**EXERCISE TASK**
Copy out every one of the entries below word for word, with nothing changed.

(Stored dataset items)
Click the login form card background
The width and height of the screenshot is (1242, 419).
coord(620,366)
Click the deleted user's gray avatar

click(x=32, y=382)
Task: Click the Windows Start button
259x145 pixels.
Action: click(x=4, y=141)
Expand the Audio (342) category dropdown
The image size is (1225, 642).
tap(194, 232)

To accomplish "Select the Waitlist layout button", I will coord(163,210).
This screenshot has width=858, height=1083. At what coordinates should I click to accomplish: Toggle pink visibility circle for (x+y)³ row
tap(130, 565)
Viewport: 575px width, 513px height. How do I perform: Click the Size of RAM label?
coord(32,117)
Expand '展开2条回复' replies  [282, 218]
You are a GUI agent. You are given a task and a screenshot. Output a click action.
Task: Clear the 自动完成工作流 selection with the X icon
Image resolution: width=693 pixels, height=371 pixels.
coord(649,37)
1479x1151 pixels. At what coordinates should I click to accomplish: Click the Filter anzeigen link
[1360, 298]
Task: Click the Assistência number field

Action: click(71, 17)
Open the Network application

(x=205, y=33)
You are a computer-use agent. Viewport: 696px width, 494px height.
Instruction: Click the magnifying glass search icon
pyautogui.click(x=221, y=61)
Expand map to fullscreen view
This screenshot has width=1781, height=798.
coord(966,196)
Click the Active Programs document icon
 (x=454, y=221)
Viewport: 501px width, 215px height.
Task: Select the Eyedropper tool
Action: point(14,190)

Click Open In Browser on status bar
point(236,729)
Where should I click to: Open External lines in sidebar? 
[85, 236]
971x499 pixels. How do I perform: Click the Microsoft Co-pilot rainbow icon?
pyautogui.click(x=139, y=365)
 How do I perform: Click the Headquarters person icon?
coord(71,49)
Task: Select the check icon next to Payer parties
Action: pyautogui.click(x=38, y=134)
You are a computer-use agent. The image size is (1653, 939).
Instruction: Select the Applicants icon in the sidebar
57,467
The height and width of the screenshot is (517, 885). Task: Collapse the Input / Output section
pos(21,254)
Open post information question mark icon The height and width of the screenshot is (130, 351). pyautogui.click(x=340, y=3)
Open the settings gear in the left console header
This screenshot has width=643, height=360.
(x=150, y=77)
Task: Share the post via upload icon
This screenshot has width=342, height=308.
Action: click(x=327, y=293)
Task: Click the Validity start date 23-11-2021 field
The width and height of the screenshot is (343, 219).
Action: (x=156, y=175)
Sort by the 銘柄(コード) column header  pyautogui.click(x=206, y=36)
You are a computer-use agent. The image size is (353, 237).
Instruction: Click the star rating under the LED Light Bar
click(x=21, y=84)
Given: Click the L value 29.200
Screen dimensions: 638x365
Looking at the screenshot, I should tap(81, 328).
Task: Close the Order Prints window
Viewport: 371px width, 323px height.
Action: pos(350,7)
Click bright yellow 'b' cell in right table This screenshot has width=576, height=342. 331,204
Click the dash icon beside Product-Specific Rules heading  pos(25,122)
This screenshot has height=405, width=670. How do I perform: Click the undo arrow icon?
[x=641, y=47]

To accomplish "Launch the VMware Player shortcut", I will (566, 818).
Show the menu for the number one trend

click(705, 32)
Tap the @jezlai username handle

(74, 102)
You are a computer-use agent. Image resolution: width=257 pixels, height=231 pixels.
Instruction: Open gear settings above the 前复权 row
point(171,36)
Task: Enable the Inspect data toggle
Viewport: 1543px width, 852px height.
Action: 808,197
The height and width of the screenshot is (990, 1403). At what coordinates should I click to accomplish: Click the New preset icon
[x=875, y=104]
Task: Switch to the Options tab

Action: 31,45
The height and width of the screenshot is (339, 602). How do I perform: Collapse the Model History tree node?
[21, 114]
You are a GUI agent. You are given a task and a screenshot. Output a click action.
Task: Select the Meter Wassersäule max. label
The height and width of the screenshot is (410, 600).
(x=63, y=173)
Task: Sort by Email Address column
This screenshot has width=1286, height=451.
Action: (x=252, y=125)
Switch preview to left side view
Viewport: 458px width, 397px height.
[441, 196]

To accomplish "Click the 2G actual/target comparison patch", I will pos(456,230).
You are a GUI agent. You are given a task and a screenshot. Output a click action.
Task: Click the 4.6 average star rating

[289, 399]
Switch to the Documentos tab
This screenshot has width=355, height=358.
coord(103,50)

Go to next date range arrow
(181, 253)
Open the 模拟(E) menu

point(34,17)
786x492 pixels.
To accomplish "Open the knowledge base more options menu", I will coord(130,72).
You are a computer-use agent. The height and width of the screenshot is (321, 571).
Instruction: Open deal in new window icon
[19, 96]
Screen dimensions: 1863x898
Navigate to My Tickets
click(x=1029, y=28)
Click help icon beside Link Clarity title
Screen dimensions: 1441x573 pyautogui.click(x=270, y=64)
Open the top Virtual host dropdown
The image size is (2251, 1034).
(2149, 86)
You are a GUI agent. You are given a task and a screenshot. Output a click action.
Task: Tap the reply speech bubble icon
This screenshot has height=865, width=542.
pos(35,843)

**SOLUTION TO THE PROBLEM**
Click the login form card background
The width and height of the screenshot is (1242, 419).
coord(620,366)
Click the deleted user's gray avatar

click(x=32, y=382)
Task: Click the Windows Start button
259x145 pixels.
Action: click(x=4, y=141)
Expand the Audio (342) category dropdown
The image size is (1225, 642).
tap(194, 232)

To accomplish "Select the Waitlist layout button", I will coord(163,210).
This screenshot has width=858, height=1083. At what coordinates should I click to accomplish: Toggle pink visibility circle for (x+y)³ row
tap(130, 565)
Viewport: 575px width, 513px height. How do I perform: Click the Size of RAM label?
coord(32,117)
Expand '展开2条回复' replies  [282, 218]
You are a GUI agent. You are given a task and a screenshot. Output a click action.
Task: Clear the 自动完成工作流 selection with the X icon
Image resolution: width=693 pixels, height=371 pixels.
coord(649,37)
1479x1151 pixels. At what coordinates should I click to accomplish: Click the Filter anzeigen link
[1360, 298]
Task: Click the Assistência number field

Action: click(71, 17)
Open the Network application

(x=205, y=33)
You are a computer-use agent. Viewport: 696px width, 494px height.
Instruction: Click the magnifying glass search icon
pyautogui.click(x=221, y=61)
Expand map to fullscreen view
This screenshot has width=1781, height=798.
coord(966,196)
Click the Active Programs document icon
 (x=454, y=221)
Viewport: 501px width, 215px height.
Task: Select the Eyedropper tool
Action: point(14,190)

Click Open In Browser on status bar
point(236,729)
Where should I click to: Open External lines in sidebar? 
[85, 236]
971x499 pixels. How do I perform: Click the Microsoft Co-pilot rainbow icon?
pyautogui.click(x=139, y=365)
 How do I perform: Click the Headquarters person icon?
coord(71,49)
Task: Select the check icon next to Payer parties
Action: pyautogui.click(x=38, y=134)
You are a computer-use agent. The image size is (1653, 939).
Instruction: Select the Applicants icon in the sidebar
57,467
The height and width of the screenshot is (517, 885). Task: Collapse the Input / Output section
pos(21,254)
Open post information question mark icon The height and width of the screenshot is (130, 351). pyautogui.click(x=340, y=3)
Open the settings gear in the left console header
This screenshot has width=643, height=360.
(x=150, y=77)
Task: Share the post via upload icon
This screenshot has width=342, height=308.
Action: click(x=327, y=293)
Task: Click the Validity start date 23-11-2021 field
The width and height of the screenshot is (343, 219).
Action: (x=156, y=175)
Sort by the 銘柄(コード) column header  pyautogui.click(x=206, y=36)
You are a computer-use agent. The image size is (353, 237).
Instruction: Click the star rating under the LED Light Bar
click(x=21, y=84)
Given: Click the L value 29.200
Screen dimensions: 638x365
Looking at the screenshot, I should tap(81, 328).
Task: Close the Order Prints window
Viewport: 371px width, 323px height.
Action: pos(350,7)
Click bright yellow 'b' cell in right table This screenshot has width=576, height=342. 331,204
Click the dash icon beside Product-Specific Rules heading  pos(25,122)
This screenshot has height=405, width=670. How do I perform: Click the undo arrow icon?
[x=641, y=47]

To accomplish "Launch the VMware Player shortcut", I will (566, 818).
Show the menu for the number one trend

click(705, 32)
Tap the @jezlai username handle

(74, 102)
You are a computer-use agent. Image resolution: width=257 pixels, height=231 pixels.
Instruction: Open gear settings above the 前复权 row
point(171,36)
Task: Enable the Inspect data toggle
Viewport: 1543px width, 852px height.
Action: 808,197
The height and width of the screenshot is (990, 1403). At what coordinates should I click to accomplish: Click the New preset icon
[x=875, y=104]
Task: Switch to the Options tab

Action: 31,45
The height and width of the screenshot is (339, 602). How do I perform: Collapse the Model History tree node?
[21, 114]
You are a GUI agent. You are given a task and a screenshot. Output a click action.
Task: Select the Meter Wassersäule max. label
The height and width of the screenshot is (410, 600).
(x=63, y=173)
Task: Sort by Email Address column
This screenshot has width=1286, height=451.
Action: (x=252, y=125)
Switch preview to left side view
Viewport: 458px width, 397px height.
[441, 196]

To accomplish "Click the 2G actual/target comparison patch", I will pos(456,230).
You are a GUI agent. You are given a task and a screenshot. Output a click action.
Task: Click the 4.6 average star rating

[289, 399]
Switch to the Documentos tab
This screenshot has width=355, height=358.
coord(103,50)

Go to next date range arrow
(181, 253)
Open the 模拟(E) menu

point(34,17)
786x492 pixels.
To accomplish "Open the knowledge base more options menu", I will coord(130,72).
You are a computer-use agent. The height and width of the screenshot is (321, 571).
Instruction: Open deal in new window icon
[19, 96]
Screen dimensions: 1863x898
Navigate to My Tickets
click(x=1029, y=28)
Click help icon beside Link Clarity title
Screen dimensions: 1441x573 pyautogui.click(x=270, y=64)
Open the top Virtual host dropdown
The image size is (2251, 1034).
(2149, 86)
You are a GUI agent. You are given a task and a screenshot. Output a click action.
Task: Tap the reply speech bubble icon
This screenshot has height=865, width=542.
pos(35,843)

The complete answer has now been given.